A picture should never appear in your copy. Transcribe the listing exactly from its first line through the line with "Given: Open the", both ends included.

#### Information
┌──

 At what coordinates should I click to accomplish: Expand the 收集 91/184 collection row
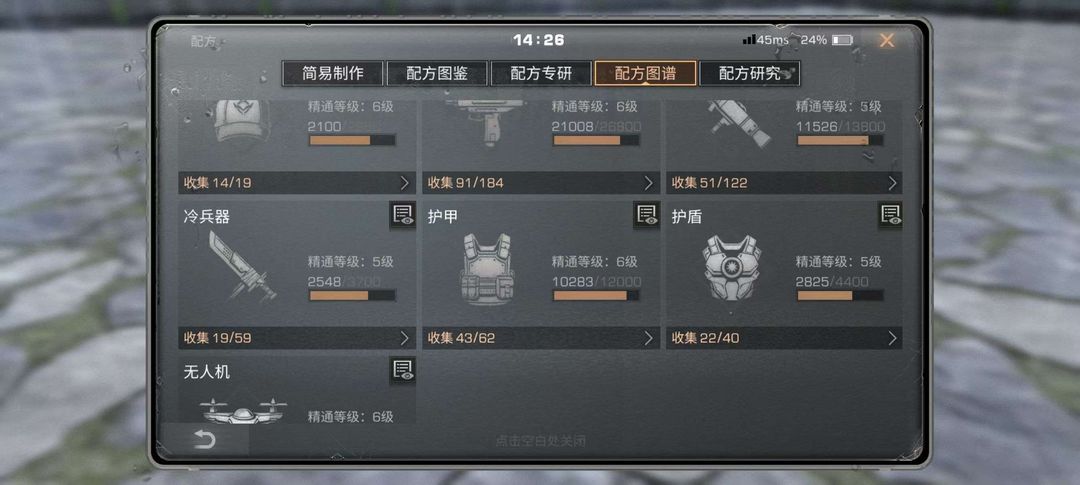[541, 183]
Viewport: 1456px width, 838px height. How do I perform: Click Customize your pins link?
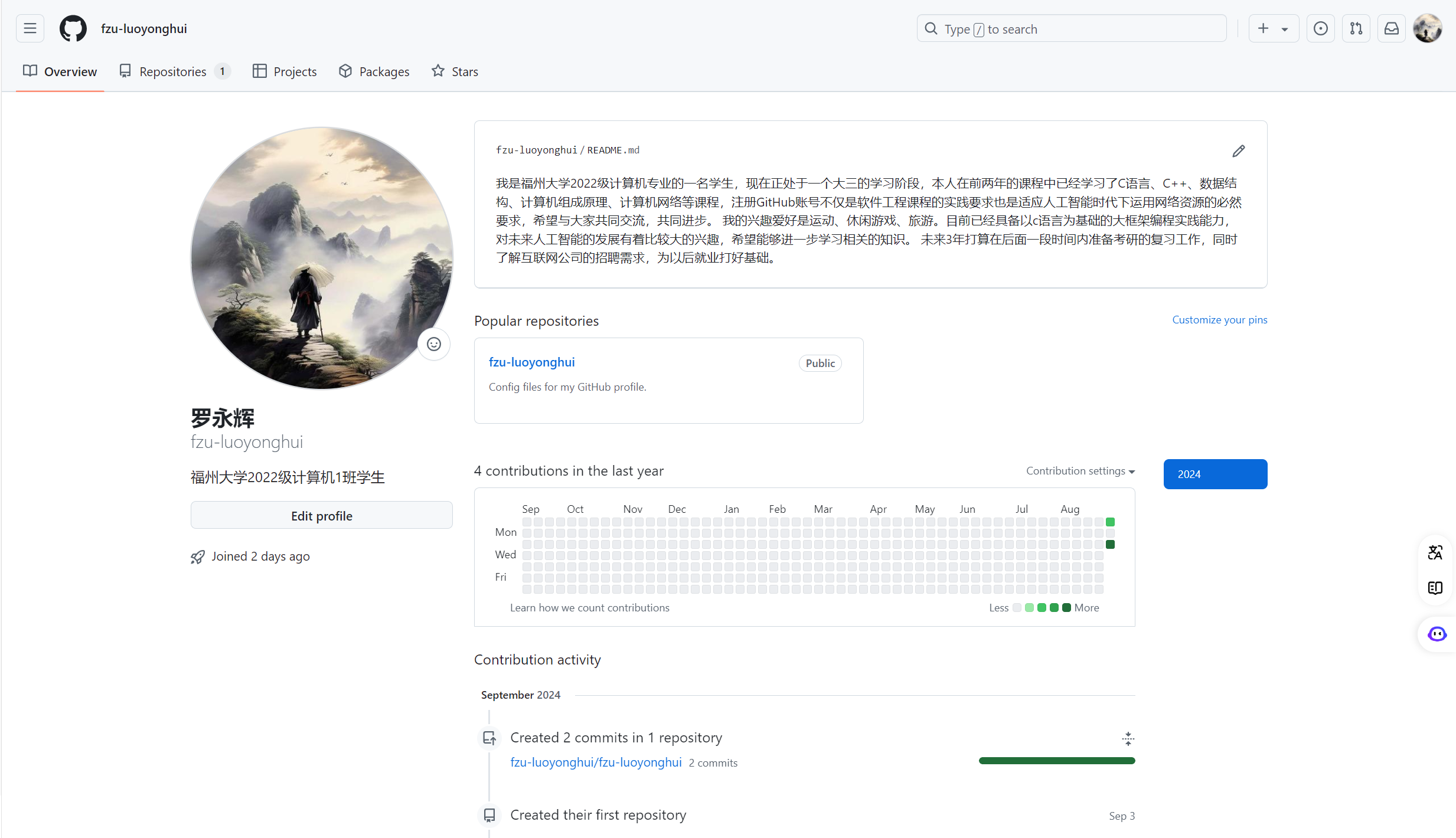point(1220,320)
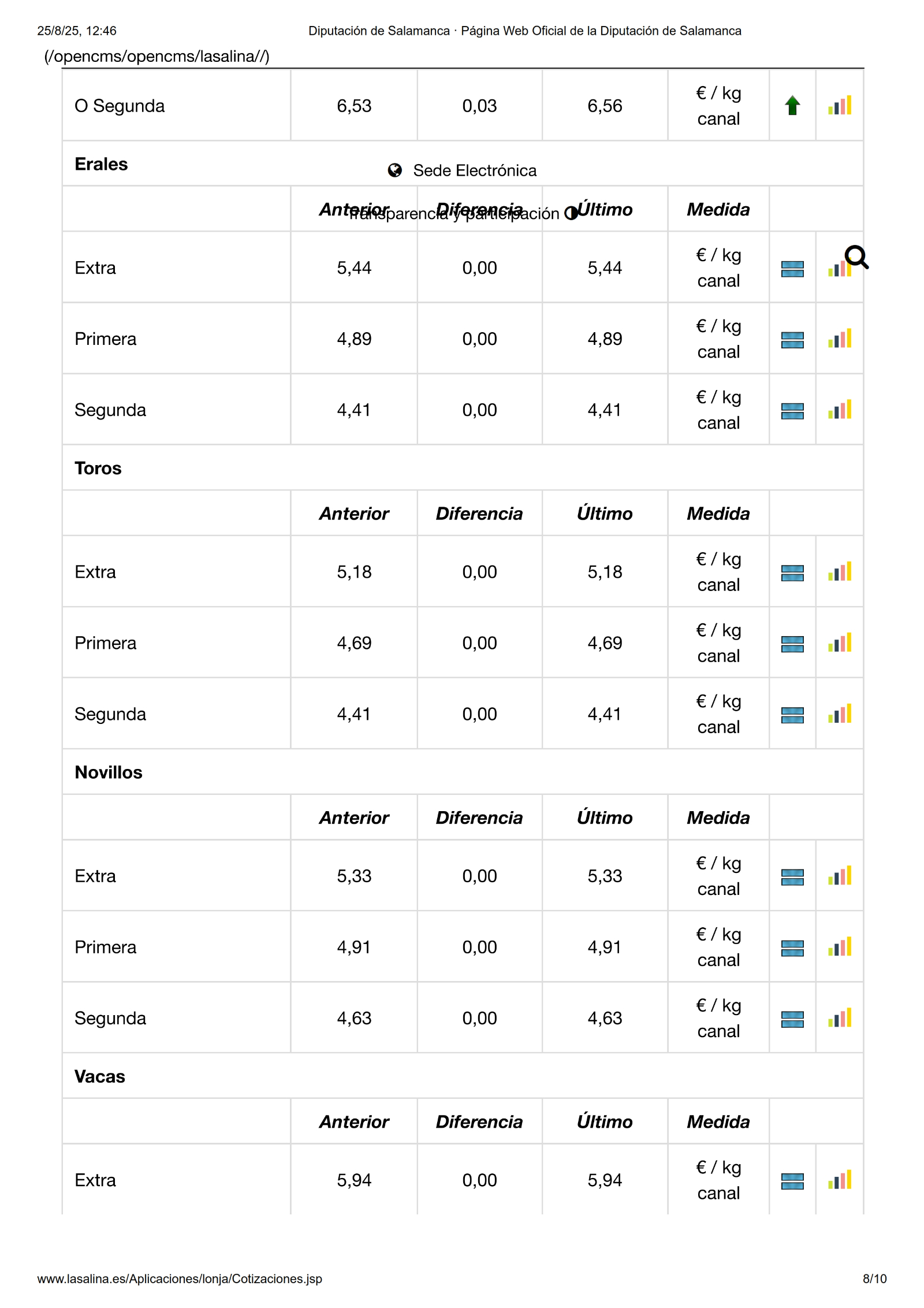The image size is (924, 1308).
Task: Follow the /opencms/opencms/lasalina// link
Action: pyautogui.click(x=157, y=57)
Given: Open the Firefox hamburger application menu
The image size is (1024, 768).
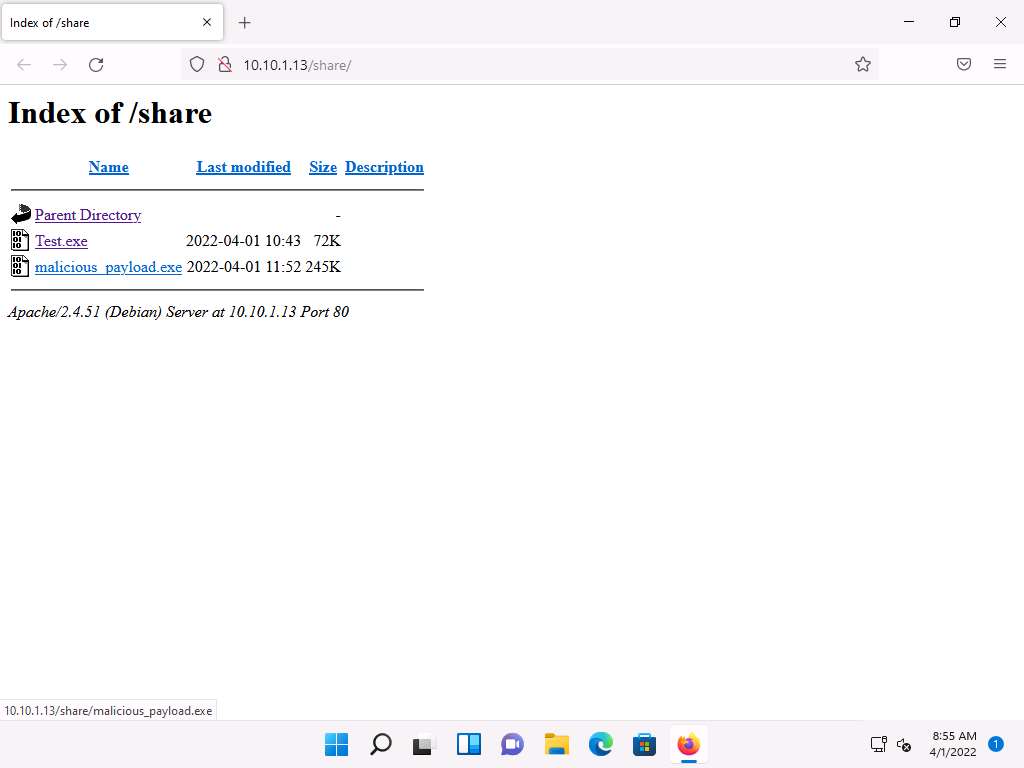Looking at the screenshot, I should (999, 65).
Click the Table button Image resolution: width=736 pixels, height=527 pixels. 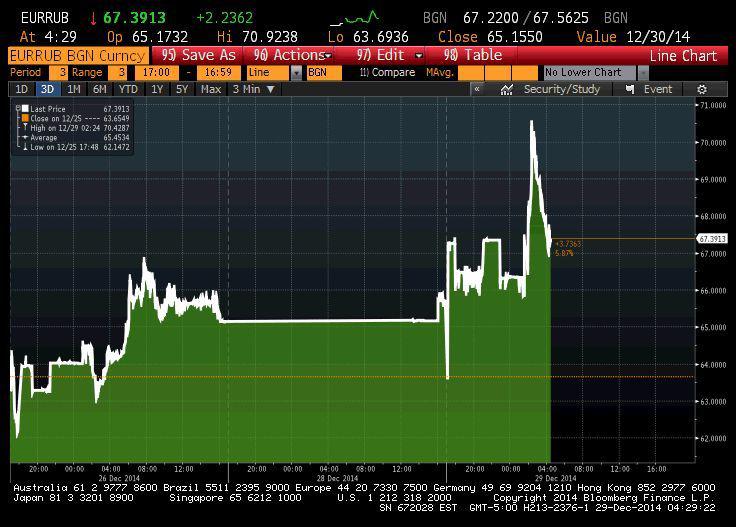(473, 55)
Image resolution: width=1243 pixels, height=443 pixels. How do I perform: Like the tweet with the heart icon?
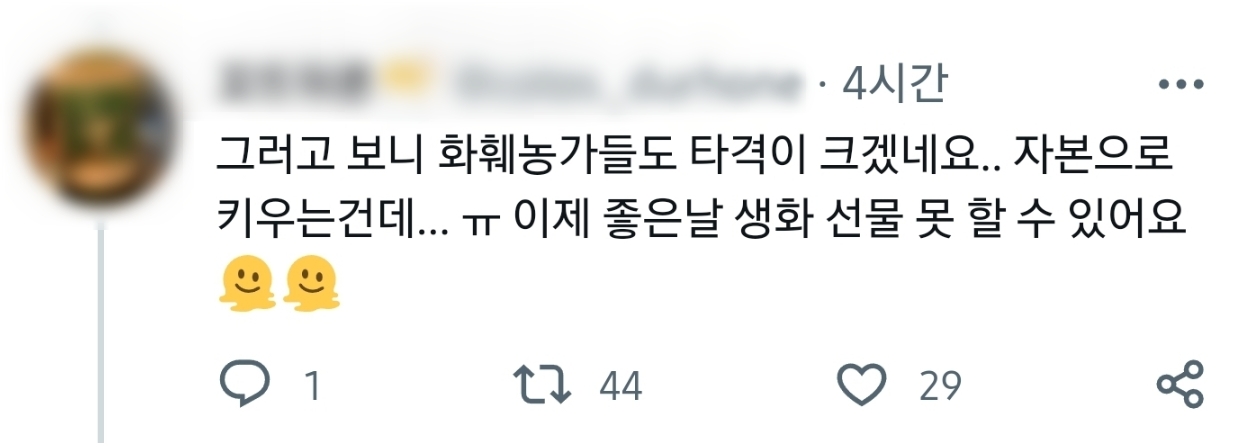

└──

#### Solution for this problem
 At what coordinates should I click to accomplish: Expand the 收集 91/184 collection row
[541, 183]
Viewport: 1456px width, 838px height. How do I perform: Click Customize your pins link?
point(1220,320)
The image size is (924, 1308).
Task: Follow the /opencms/opencms/lasalina// link
Action: pyautogui.click(x=157, y=57)
Given: Open the Firefox hamburger application menu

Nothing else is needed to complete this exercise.